Dirinya menilai jika masalah ini seperti benang kusut, karena ada masalah sengketa batas wilayah antara desa Dabong dengan desa Olak-Olak yang sampai sekarang belum tuntas masalah sengketanya.

“Dari wakil bupati tadi siang sudah meminta kepada kepala BMPD untuk menyelesaikan permasalahan sengketa batas desa, dan nanti akan ada masalah lain seperti plasma,” sebutnya.

Dirinya sangat menyesalkan mengapa PT Sintang Raya kurang proaktif melakukan koordinasi dengan pemerintah daerah, padahal masalah kisruh itu sudah mencuat sejak tahun 2009 lalu, termasuk saat dirinya masih menjabat sebagai kepala dinas Perkebunan, Kehutanan, dan Pertambangan Kubu Raya.

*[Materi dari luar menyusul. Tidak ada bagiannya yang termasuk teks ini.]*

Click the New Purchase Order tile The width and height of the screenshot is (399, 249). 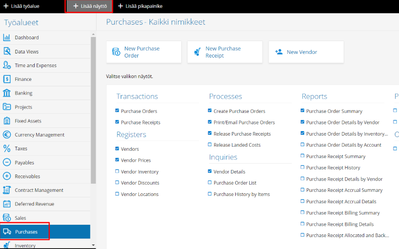click(x=144, y=52)
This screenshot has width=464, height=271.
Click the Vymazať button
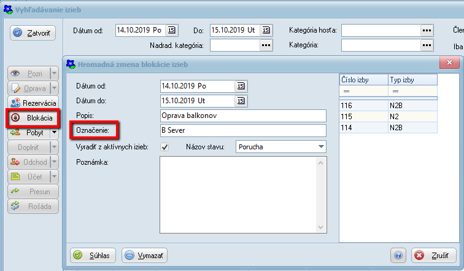pos(144,255)
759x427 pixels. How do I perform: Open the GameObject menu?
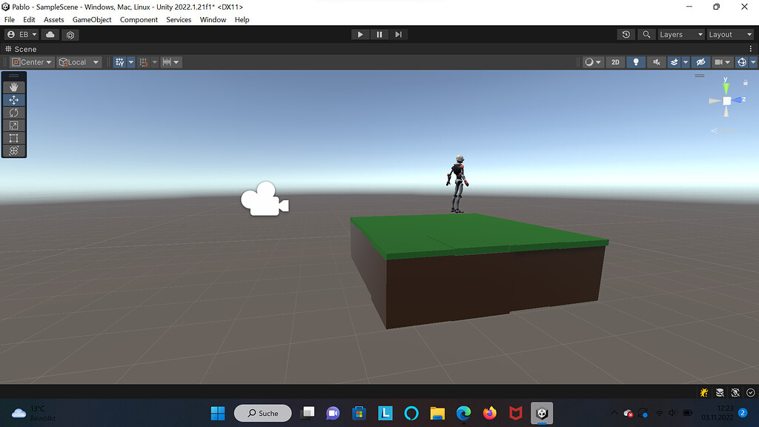[x=92, y=19]
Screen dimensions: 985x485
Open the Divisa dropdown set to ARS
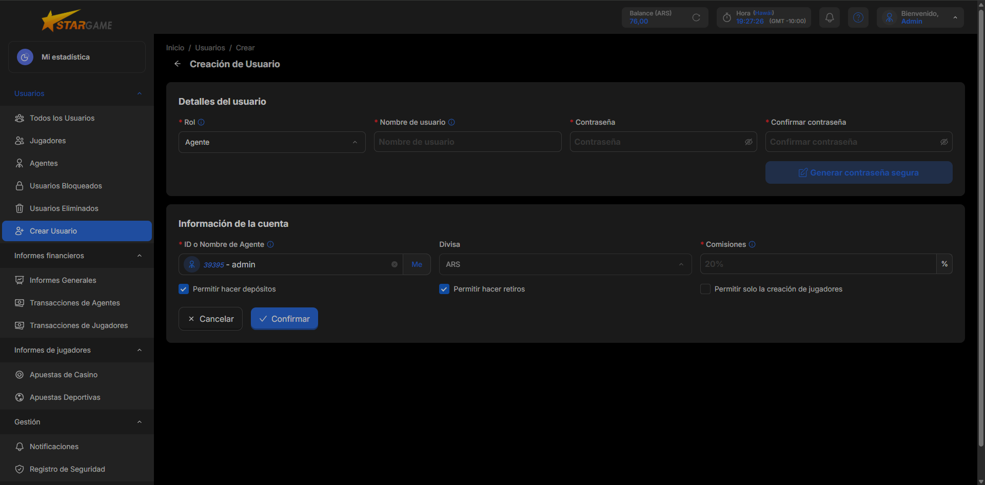(x=565, y=264)
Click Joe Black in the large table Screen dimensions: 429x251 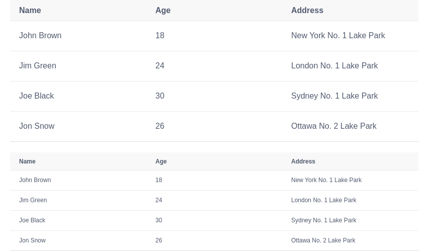[x=36, y=96]
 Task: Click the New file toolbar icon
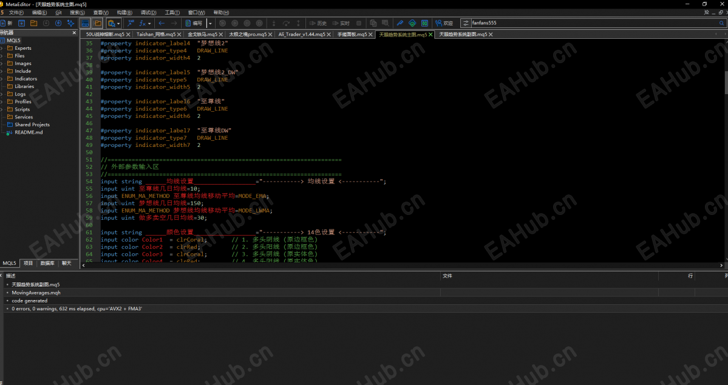coord(7,22)
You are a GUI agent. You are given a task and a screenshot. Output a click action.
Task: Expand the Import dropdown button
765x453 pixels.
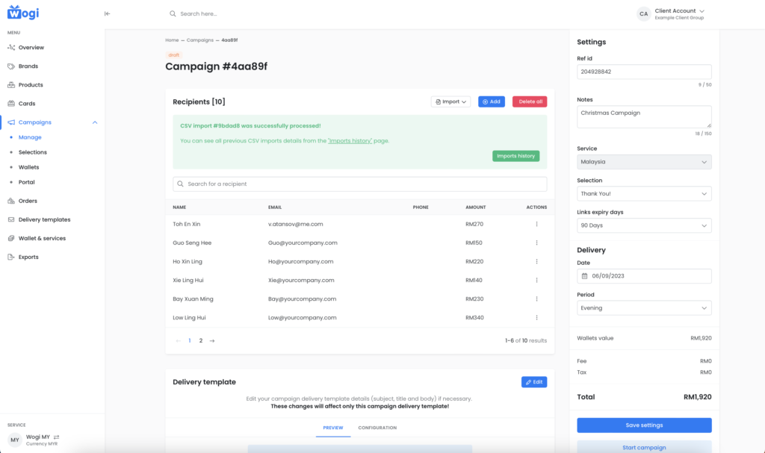[x=450, y=101]
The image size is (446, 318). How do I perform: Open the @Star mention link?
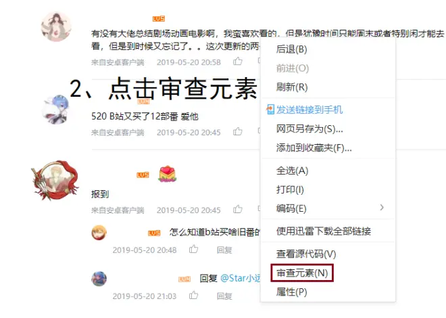(241, 278)
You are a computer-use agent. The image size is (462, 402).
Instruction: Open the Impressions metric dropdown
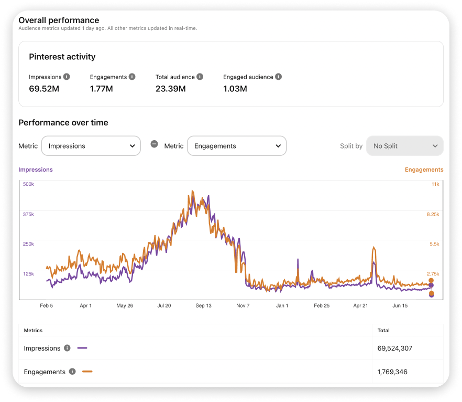pos(91,146)
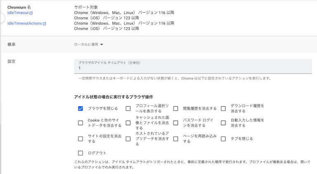Viewport: 317px width, 174px height.
Task: Open the ローカルに適用 inheritance dropdown
Action: 88,44
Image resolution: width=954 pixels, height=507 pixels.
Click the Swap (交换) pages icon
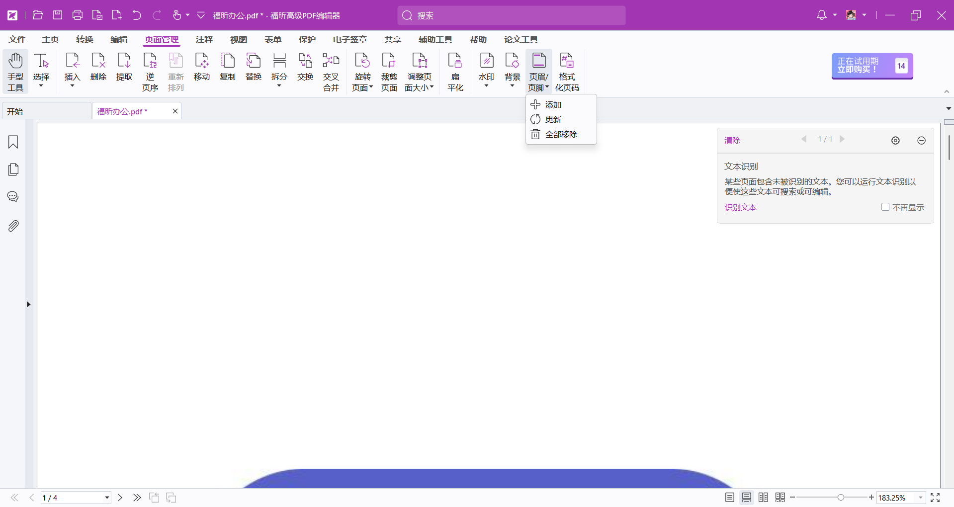tap(305, 67)
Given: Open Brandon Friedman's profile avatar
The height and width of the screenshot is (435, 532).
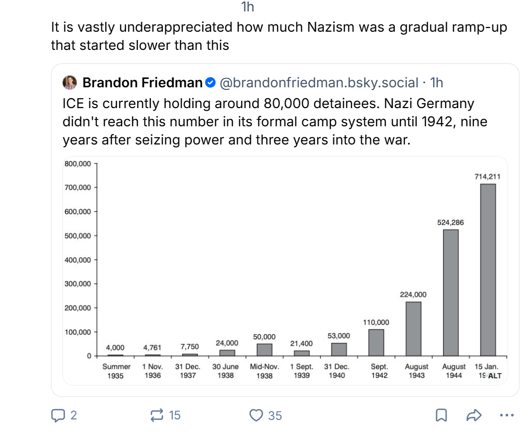Looking at the screenshot, I should pyautogui.click(x=70, y=83).
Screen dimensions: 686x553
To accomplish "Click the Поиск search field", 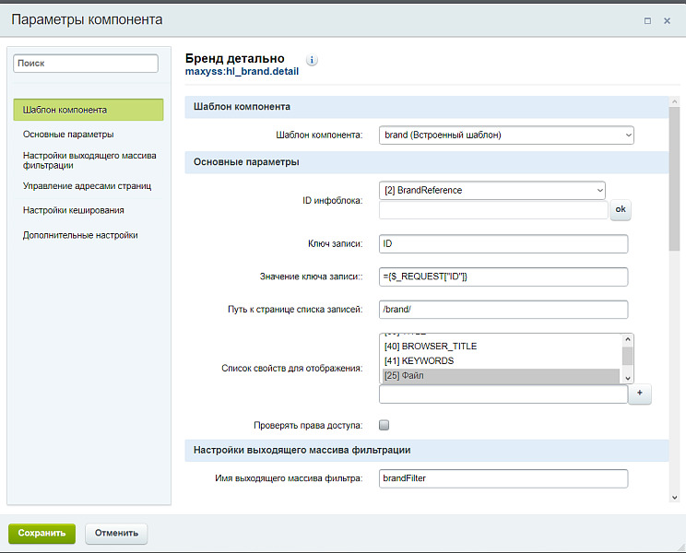I will (86, 64).
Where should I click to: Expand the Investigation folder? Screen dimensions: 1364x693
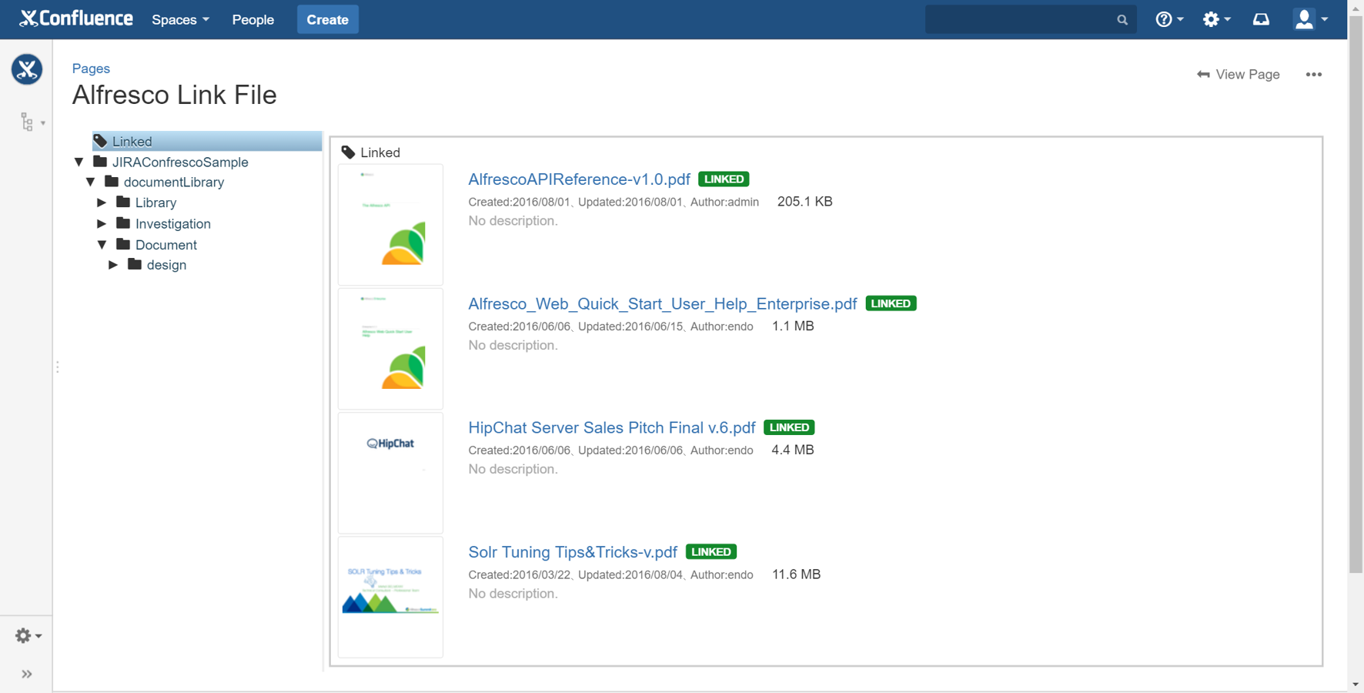pos(102,223)
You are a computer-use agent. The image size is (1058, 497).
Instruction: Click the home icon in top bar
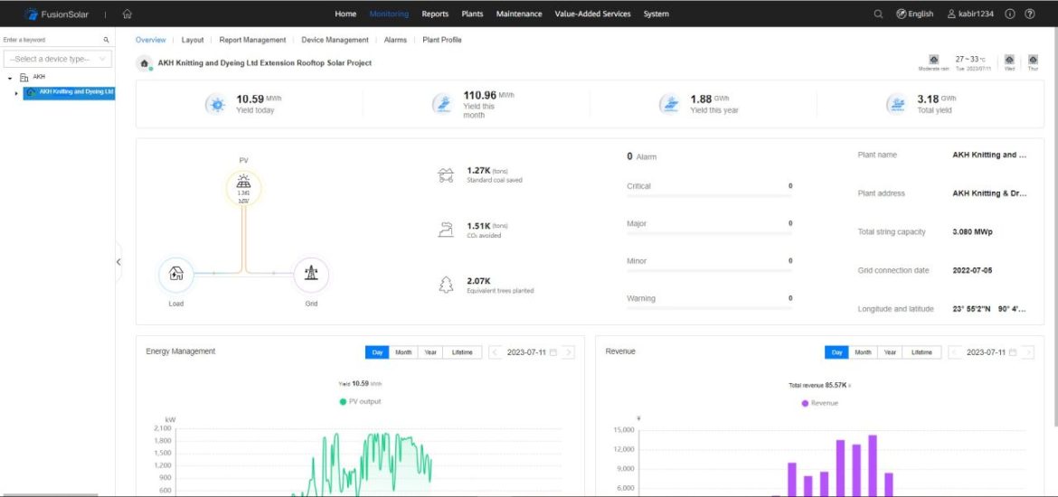(x=128, y=14)
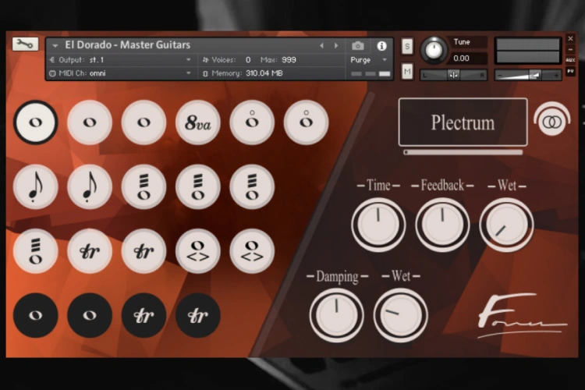585x390 pixels.
Task: Click the linked circles icon beside Plectrum
Action: [x=552, y=122]
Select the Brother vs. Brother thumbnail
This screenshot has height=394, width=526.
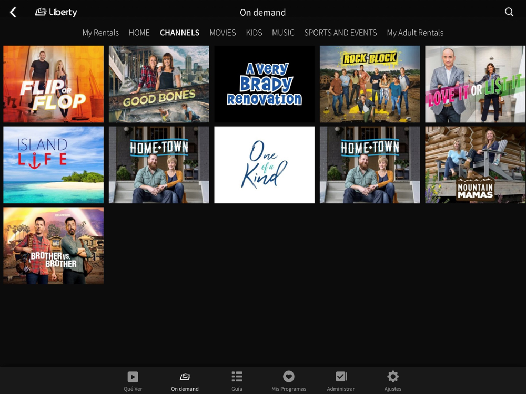[53, 245]
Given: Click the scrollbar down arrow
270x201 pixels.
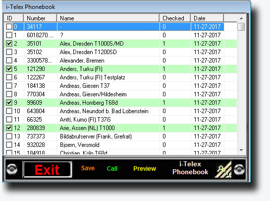Looking at the screenshot, I should click(241, 150).
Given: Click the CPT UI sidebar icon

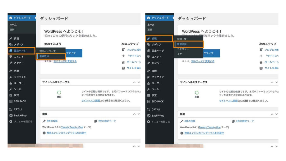Looking at the screenshot, I should 11,109.
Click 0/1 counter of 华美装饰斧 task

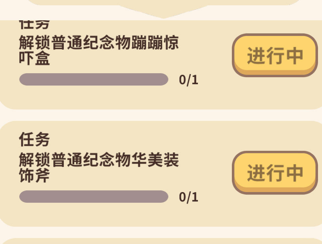pos(189,197)
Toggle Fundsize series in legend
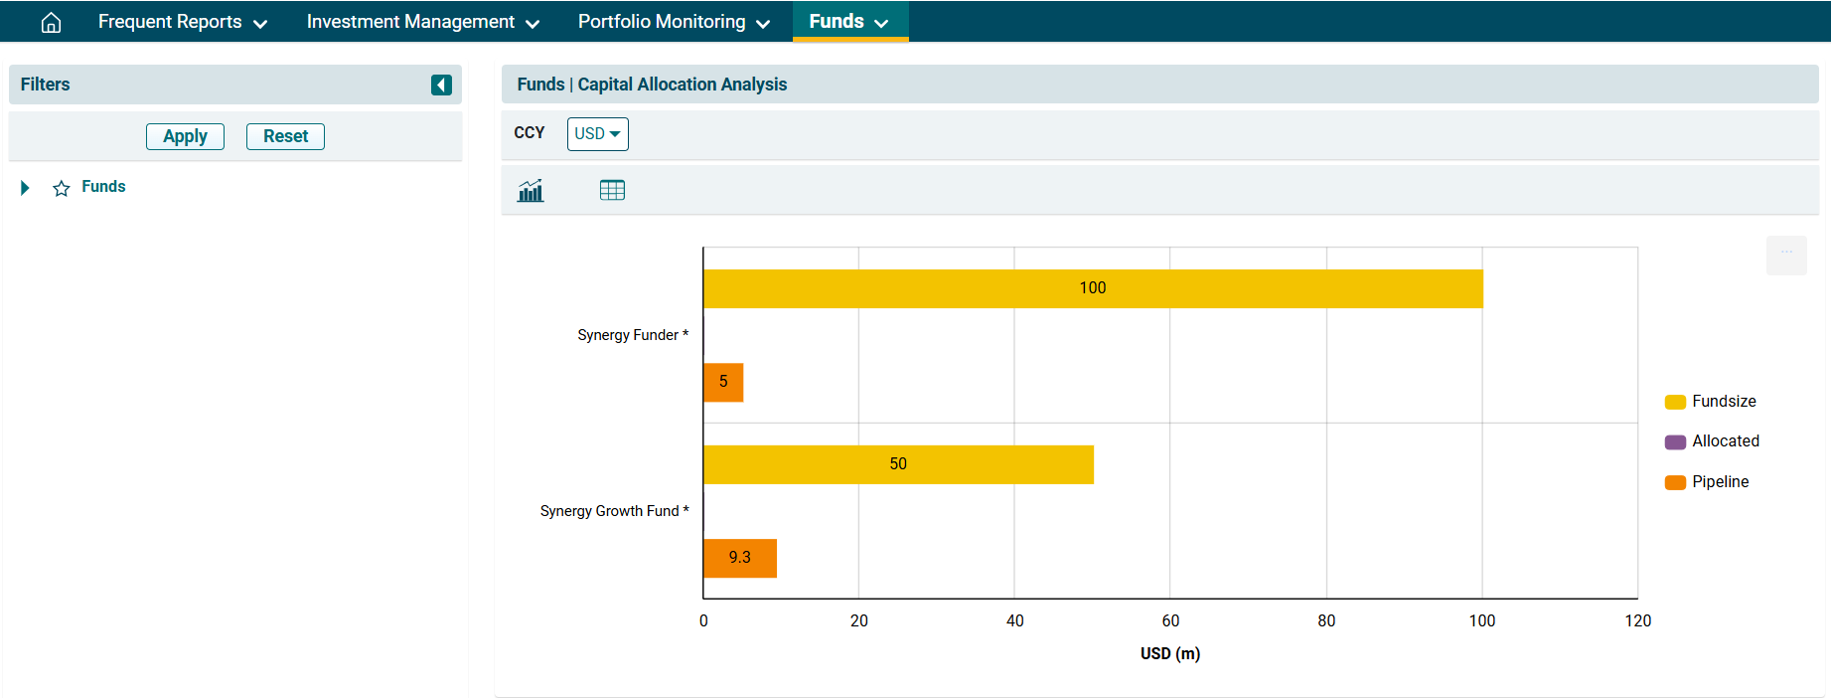 [1711, 402]
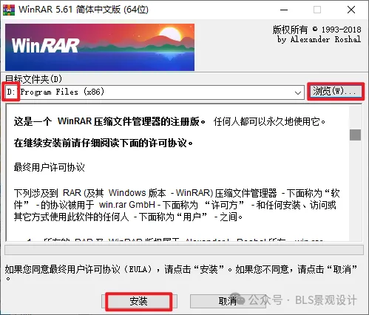369x315 pixels.
Task: Click the by Alexander Roshal credit text
Action: 319,39
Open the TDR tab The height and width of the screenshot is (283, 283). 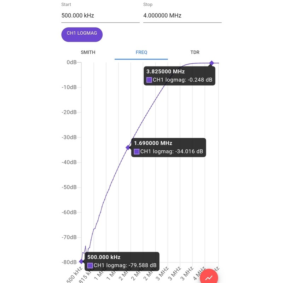pyautogui.click(x=195, y=52)
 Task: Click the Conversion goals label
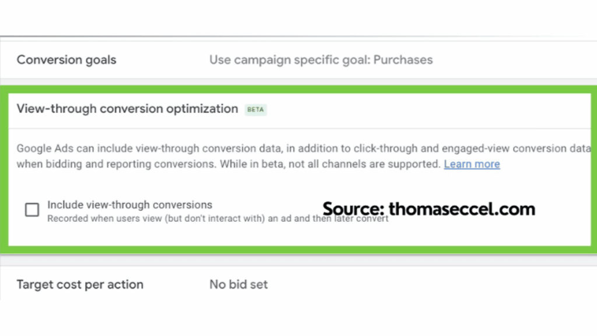pyautogui.click(x=66, y=60)
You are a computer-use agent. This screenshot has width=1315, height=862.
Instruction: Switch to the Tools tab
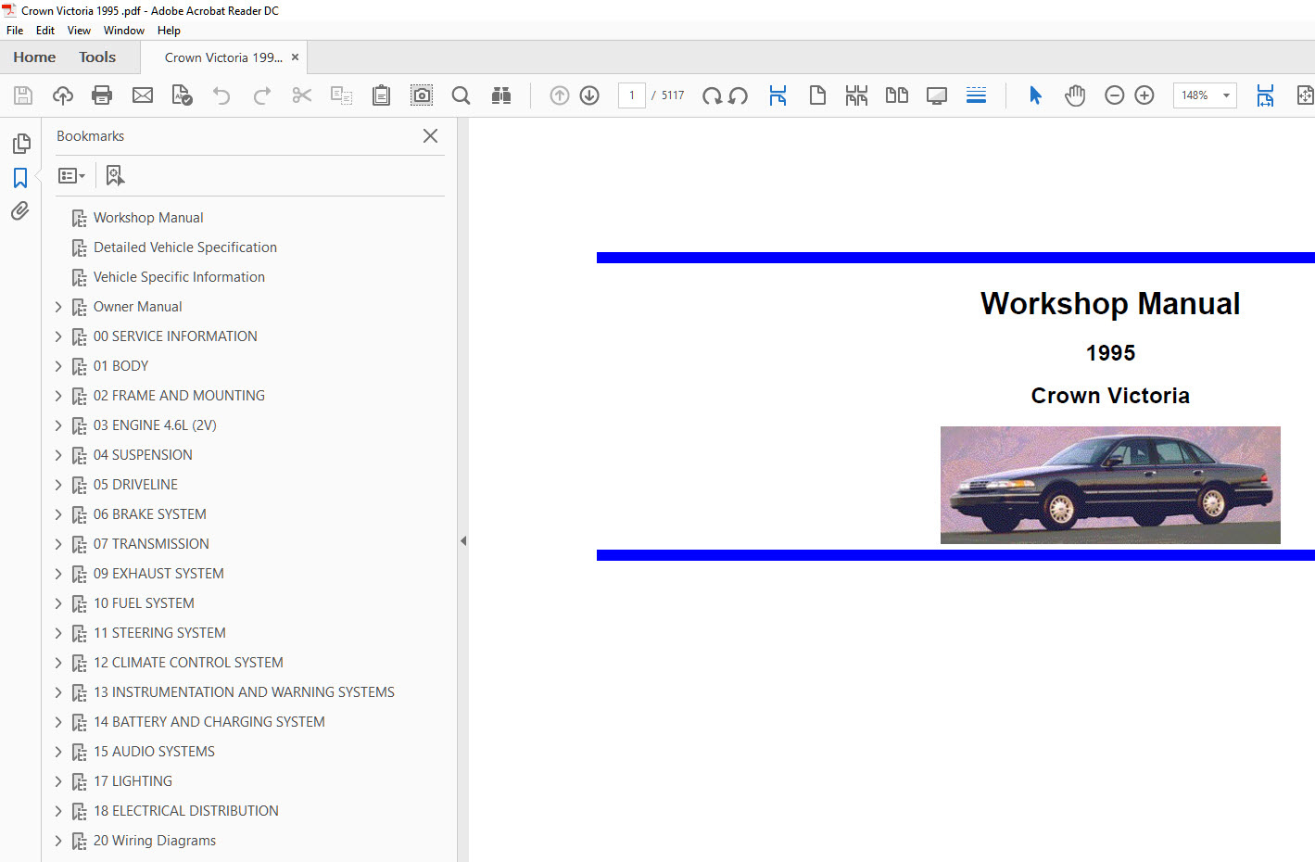(97, 57)
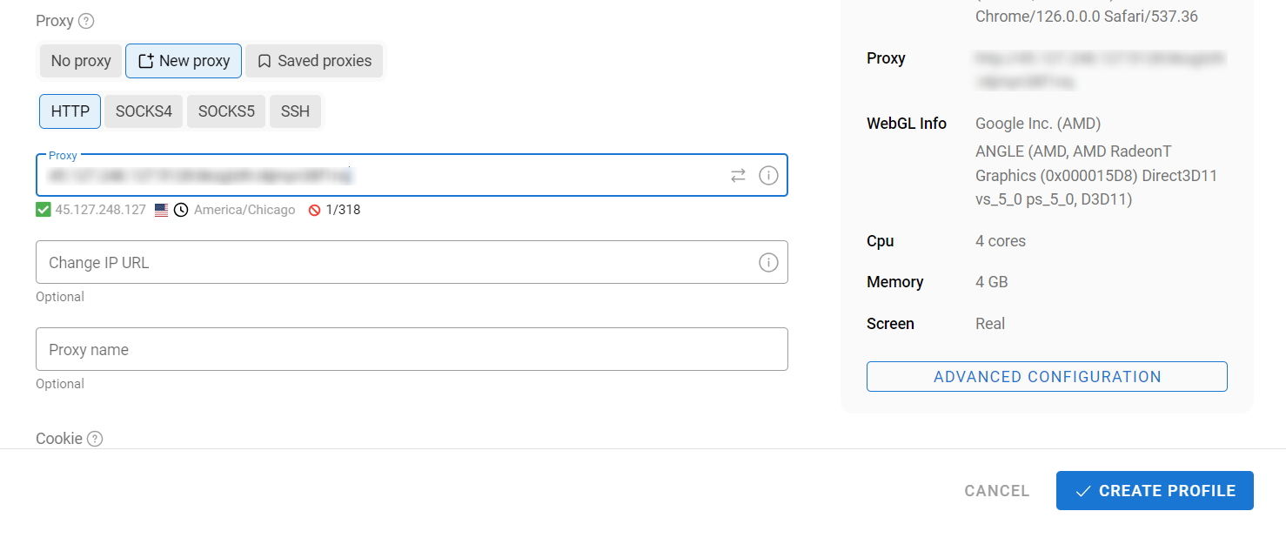Select the HTTP proxy type

pyautogui.click(x=70, y=111)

Seharusnya, kata Tomi jika ada kisruh seperti itu seharusnya PT Sintang Raya secara intens melakukan koordinasi dengan pemerintah daerah, sehingga dapat di carikan jalan keluarnya, dan tidak sampai berkembang kisruhnya seperti saat ini.

“Saya juga mengetahui ada take over lahan dari PT CTB ke Sintang Raya, dan untuk sementara kami tidak pernah menjadi mediasi lahan itu, apalagi ada pembayaran dari take over tersebut,” pungkasnya.